La struttura poliziesca è la più rigida fra le trame della narrativa: delitto, indagini, scoperta dell’assassino. Da lì non ci si schioda. Questo condanna il giallo al rischio continuo di déja-vu. Il buon giallista, perciò, dovrà sempre preoccuparsi di escogitare personaggi e risvolti scenici che non riecheggino troppo da vicino i libri di altri autori, per di più dovrà cimentarsi nell’ardua impresa di fornire al lettore una soluzione che lo ripaghi ogni volta del grande sforzo emotivo richiestogli sino a quel punto dallo svolgimento del romanzo.
Un altro elemento va tenuto presente: potrete dare al detective chiamato in causa tutte le caratteristiche che preferite.
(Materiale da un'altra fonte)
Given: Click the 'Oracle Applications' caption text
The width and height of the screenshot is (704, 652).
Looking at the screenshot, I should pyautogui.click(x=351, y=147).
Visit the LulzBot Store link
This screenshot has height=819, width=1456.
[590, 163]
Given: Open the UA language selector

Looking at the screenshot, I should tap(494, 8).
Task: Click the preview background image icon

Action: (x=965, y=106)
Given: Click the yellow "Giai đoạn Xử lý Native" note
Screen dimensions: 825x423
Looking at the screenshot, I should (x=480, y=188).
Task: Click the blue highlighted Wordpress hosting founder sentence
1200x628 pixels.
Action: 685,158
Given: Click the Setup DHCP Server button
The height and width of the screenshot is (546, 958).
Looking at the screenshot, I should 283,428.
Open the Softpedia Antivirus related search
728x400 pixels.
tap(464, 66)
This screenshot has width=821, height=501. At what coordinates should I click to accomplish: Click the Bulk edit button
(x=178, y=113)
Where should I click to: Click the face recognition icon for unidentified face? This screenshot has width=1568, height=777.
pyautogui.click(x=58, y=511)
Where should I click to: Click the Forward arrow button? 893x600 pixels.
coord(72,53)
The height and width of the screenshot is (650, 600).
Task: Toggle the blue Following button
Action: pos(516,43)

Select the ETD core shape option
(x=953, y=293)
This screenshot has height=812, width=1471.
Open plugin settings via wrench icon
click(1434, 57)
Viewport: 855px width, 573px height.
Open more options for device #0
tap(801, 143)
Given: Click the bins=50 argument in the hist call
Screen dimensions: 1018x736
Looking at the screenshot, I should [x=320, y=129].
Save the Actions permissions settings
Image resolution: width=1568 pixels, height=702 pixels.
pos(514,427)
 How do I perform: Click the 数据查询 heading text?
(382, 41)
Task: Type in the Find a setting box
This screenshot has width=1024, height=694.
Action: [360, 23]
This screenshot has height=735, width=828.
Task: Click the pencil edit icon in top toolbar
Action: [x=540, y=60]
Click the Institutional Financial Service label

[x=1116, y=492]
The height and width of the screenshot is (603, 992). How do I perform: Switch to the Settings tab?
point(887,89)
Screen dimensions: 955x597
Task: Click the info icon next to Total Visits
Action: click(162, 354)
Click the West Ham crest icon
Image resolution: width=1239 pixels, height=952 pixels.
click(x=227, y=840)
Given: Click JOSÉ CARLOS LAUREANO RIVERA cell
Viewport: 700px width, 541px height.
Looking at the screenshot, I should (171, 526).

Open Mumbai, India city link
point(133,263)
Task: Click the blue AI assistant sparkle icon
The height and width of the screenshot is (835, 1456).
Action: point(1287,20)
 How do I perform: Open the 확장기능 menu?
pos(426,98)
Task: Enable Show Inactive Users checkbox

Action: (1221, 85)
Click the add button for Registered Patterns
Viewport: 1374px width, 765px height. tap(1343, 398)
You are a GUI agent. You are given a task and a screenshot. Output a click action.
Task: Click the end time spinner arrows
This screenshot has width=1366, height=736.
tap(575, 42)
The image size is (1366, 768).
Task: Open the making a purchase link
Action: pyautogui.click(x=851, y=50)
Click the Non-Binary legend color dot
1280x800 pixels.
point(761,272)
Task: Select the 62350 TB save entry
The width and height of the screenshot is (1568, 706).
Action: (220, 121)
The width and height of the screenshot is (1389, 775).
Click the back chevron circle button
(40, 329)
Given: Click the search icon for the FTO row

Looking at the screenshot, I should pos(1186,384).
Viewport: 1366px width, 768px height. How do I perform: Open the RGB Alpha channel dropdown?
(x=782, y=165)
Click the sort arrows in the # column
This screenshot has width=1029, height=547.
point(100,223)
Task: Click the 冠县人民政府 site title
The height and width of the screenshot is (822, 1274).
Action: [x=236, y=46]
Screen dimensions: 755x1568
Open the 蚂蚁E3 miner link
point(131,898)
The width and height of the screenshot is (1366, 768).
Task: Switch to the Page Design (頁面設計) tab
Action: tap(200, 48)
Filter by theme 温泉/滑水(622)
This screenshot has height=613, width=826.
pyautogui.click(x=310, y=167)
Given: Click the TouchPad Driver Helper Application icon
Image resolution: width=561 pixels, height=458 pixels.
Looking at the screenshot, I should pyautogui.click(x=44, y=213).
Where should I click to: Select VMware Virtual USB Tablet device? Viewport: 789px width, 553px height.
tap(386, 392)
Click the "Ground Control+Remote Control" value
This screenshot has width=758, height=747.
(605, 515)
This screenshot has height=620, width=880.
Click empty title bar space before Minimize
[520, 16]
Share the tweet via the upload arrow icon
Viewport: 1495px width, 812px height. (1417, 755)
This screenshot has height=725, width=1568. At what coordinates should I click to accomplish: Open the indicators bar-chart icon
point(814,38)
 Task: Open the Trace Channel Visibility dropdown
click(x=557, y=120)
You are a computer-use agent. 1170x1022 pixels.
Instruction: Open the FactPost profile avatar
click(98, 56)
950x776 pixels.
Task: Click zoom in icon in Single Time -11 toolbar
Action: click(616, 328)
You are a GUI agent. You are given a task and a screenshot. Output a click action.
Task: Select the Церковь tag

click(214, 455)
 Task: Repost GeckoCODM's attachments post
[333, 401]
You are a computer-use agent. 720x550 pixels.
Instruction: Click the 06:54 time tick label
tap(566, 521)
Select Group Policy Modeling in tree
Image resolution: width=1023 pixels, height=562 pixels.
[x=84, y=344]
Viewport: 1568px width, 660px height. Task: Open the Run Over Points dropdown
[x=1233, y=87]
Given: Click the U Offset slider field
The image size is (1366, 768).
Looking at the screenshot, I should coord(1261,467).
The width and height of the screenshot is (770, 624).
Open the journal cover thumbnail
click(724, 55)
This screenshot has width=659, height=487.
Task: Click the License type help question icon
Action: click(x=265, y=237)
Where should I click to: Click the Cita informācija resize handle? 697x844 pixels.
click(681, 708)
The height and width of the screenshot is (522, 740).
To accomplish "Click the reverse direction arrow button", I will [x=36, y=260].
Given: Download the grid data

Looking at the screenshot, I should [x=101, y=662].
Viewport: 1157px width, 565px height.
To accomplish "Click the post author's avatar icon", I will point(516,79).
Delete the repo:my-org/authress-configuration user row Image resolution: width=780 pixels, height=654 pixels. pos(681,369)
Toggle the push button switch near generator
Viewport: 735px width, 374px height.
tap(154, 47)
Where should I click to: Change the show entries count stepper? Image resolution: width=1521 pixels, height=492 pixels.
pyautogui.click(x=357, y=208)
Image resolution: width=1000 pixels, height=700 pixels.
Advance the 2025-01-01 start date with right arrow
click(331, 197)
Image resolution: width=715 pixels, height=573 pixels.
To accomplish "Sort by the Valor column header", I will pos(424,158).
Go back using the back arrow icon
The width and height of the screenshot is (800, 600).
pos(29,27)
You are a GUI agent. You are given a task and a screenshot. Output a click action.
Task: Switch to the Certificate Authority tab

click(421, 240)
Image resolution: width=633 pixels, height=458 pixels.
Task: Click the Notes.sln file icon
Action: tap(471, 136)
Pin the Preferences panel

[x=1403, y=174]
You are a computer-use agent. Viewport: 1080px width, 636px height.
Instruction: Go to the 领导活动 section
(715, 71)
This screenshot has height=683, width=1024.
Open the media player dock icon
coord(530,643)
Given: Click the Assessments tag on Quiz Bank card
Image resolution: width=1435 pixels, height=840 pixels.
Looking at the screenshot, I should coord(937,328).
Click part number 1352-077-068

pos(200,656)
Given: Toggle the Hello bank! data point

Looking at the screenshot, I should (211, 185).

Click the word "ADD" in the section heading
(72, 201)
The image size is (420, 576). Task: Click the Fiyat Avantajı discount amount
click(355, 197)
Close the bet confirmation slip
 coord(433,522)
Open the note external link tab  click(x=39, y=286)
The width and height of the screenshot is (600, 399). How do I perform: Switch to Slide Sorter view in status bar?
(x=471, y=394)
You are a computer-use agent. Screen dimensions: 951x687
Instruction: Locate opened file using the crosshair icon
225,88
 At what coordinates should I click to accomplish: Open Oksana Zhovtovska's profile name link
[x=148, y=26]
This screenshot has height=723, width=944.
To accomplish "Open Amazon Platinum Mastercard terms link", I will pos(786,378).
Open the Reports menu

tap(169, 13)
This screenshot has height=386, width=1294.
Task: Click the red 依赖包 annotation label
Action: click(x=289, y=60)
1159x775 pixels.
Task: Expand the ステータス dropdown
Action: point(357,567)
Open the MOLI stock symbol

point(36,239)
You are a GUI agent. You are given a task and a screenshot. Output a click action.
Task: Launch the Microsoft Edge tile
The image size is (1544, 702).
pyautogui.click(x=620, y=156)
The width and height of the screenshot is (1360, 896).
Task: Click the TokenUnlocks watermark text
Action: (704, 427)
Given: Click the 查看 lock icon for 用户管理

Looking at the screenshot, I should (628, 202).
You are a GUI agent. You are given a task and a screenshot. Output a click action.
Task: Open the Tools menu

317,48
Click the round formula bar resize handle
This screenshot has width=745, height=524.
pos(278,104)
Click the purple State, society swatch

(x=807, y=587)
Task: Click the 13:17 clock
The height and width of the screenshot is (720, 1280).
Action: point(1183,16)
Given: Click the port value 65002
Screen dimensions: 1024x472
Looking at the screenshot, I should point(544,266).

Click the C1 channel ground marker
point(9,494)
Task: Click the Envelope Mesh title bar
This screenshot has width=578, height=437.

Potrete ritrarlo come un alcolizzato, oppure soggetto ad attacchi d’ansia, spocchioso, fragile, d’animo progressista o come un impenitente misantropo.
Comunque sia egli finirà sempre per risultare quale pallida copia di Sherlock Holmes (che a sua volta appare come un rafforzamento dell’Auguste Dupin inventato da Edgar Allan Poe), capostipite di tutti gli investigatori da fiction, tant’è la suggestione del personaggio, che ancora si riverbera sulla moltitudine dei suoi emuli.
L’ambientazione e le vicende di contorno poi faranno solo da arredamento: quel che il lettore si attende è unicamente di venire a sapere chi abbia ammazzato la vittima e perché.

(Pensierino della notte: devo scrivere tanto, ogni giorno, e leggere molto di più.)